We catch glimpses of this hidden-ness when anxieties show. We get windows into the soul when tears unexpectedly flow. Hints – if we pay attention – create moments of compassion and grace. Our response to tears is usually a desire to comfort. Our response to anxiety is usually a desire to ease the difficulty. When the heart opens for even a moment, our hearts reveal the desire to show compassion.

Hospitality is a way of grace. It is creating safe compassionate places to free the soul to become more human, where sinners are loved into wholeness and where the self-assured can become more Christ-assured. Let’s face it... we are all hard to love sometimes. In our anxiety, we become defensive. We easily set up walls to protect our vulnerability.

But hospitality is not easy. I’ve been listening to the Story of Edgar Sawtelle. At one point it speaks about coaxing a stray dog out of the forest. It was hard. The Sawtelles imagined that the dog had a hard life, perhaps it was treated so badly that it simply did not trust another human. It had secrets. The Stray lived with a question: was it safe to trust humans? Hospitality is the hard work of creating space where trust is possible.

▸ Tasks and exercises
1. Revise the passage on hospitality from "But hospitality is" through "trust is possible.", starting at the first and ending at the second, and replace "forest" with "woods".
2. Write the next part of the passage on hospitality, picking up after its final sentence.

▸ Information given
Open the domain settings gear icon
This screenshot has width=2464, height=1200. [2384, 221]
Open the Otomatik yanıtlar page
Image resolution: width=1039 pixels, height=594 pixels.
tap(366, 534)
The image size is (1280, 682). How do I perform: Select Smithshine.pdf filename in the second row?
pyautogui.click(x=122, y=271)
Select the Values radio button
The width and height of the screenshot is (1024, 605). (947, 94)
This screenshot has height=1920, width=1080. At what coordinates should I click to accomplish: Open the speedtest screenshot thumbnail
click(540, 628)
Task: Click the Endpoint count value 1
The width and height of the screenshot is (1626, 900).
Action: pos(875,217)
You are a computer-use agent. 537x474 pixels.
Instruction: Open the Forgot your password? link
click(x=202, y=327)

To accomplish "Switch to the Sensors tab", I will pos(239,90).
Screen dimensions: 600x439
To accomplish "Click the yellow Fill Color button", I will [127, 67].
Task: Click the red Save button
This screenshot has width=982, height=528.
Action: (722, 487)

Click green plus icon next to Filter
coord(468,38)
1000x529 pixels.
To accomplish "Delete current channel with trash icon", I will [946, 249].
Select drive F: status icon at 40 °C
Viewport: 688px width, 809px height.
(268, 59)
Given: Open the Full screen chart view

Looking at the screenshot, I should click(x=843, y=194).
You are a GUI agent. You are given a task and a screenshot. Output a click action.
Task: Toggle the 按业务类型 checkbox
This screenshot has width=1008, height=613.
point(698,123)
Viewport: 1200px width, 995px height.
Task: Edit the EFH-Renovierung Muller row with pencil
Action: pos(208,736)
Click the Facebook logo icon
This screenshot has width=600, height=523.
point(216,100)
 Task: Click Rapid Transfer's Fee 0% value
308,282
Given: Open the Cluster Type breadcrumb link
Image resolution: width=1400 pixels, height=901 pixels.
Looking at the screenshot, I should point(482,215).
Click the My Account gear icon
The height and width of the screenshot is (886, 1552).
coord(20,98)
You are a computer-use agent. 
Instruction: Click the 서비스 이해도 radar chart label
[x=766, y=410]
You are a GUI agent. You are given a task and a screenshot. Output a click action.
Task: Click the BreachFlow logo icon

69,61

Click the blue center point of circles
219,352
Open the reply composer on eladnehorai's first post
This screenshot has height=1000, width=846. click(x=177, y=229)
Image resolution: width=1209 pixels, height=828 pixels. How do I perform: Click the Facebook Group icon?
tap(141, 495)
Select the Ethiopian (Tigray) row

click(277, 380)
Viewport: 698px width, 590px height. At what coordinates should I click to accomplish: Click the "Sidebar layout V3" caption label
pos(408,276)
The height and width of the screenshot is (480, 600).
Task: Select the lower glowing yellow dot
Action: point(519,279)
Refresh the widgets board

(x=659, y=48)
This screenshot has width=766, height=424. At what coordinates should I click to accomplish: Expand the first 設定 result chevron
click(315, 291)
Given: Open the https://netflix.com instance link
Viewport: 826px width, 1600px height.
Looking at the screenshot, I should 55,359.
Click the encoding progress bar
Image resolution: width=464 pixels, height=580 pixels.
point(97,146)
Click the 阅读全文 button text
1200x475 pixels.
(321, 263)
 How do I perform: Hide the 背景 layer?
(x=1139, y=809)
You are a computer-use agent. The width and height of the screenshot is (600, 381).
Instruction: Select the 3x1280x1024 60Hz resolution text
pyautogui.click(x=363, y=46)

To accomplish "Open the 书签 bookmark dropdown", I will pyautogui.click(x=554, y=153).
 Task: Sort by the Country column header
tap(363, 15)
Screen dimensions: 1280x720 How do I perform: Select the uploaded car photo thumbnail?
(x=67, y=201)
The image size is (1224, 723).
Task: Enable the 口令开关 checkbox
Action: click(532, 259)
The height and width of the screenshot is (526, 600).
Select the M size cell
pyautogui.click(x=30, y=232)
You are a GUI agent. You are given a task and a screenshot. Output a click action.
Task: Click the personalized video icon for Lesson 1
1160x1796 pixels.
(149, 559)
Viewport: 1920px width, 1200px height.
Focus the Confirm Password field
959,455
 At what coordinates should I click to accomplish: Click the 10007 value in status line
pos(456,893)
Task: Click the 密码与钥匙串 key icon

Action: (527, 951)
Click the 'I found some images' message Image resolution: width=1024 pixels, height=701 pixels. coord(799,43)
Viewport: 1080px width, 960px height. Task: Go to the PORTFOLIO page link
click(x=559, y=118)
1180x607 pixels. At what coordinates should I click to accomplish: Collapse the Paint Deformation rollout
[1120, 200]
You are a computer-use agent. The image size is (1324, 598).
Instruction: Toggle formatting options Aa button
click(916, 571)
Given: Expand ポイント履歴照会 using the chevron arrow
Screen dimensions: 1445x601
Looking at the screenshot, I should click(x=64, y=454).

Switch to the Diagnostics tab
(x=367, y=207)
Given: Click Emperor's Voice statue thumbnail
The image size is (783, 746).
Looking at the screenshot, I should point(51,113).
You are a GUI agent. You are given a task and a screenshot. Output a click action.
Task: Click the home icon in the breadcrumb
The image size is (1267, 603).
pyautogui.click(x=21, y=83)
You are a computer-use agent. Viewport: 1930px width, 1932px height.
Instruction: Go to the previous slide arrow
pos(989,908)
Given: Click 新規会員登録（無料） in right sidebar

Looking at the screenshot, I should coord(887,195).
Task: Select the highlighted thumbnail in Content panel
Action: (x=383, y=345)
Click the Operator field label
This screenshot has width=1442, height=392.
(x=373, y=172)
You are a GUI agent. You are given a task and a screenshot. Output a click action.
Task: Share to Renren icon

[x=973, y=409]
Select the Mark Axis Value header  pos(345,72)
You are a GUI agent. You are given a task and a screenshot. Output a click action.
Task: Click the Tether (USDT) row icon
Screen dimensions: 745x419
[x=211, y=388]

▸ Expected results
1.
But hospitality is not easy. I’ve been listening to the Story of Edgar Sawtelle. At one point it speaks about coaxing a stray dog out of the woods. It was hard. The Sawtelles imagined that the dog had a hard life, perhaps it was treated so badly that it simply did not trust another human. It had secrets. The Stray lived with a question: was it safe to trust humans? Hospitality is the hard work of creating space where trust is possible.

2.
Jesus was hospitable to the Samaritan woman. He acted contrary to expected norms. Stunned her heart with speaking truth and yet showing compassion. He offered her water – life water. Creating space for her to live again. Grace that forgives and renews. Grace that breathes of love.

There are few safe places – saving places where we are coaxed back into our created humanness, restored to life.

So I ask myself, what is needed for hospitality to go beyond the superficialities of entertaining and greeting to offer genuine hospitality? Here are a few suggestions:

  1. Dealing with our own anxiety. We have secrets. We have fears. We want to remain hidden. It is hard to create space for others when we hide behind the walls of our own making.
  2. Seeing the other as loved by God. The one before you is not simply stranger or a threat but one who is loved by a friend of ours. I find it interesting how I and others react when we discover we have mutual friends. Suddenly we are closer. The conversation warms up. We share experiences. Our friend, Jesus knows both the stranger and me. We are loved by the same person.
  3. Seeing myself and others as vulnerable. Vulnerability is both an open door that allows us to reach each other with compassion and closed bolted door that is secured with systems of defence. There is always a question about how to respond. To see each other as vulnerable is to recognize the internal tension we feel and gives us permission not to judge, work harder at creating a safe place and being patient along the way.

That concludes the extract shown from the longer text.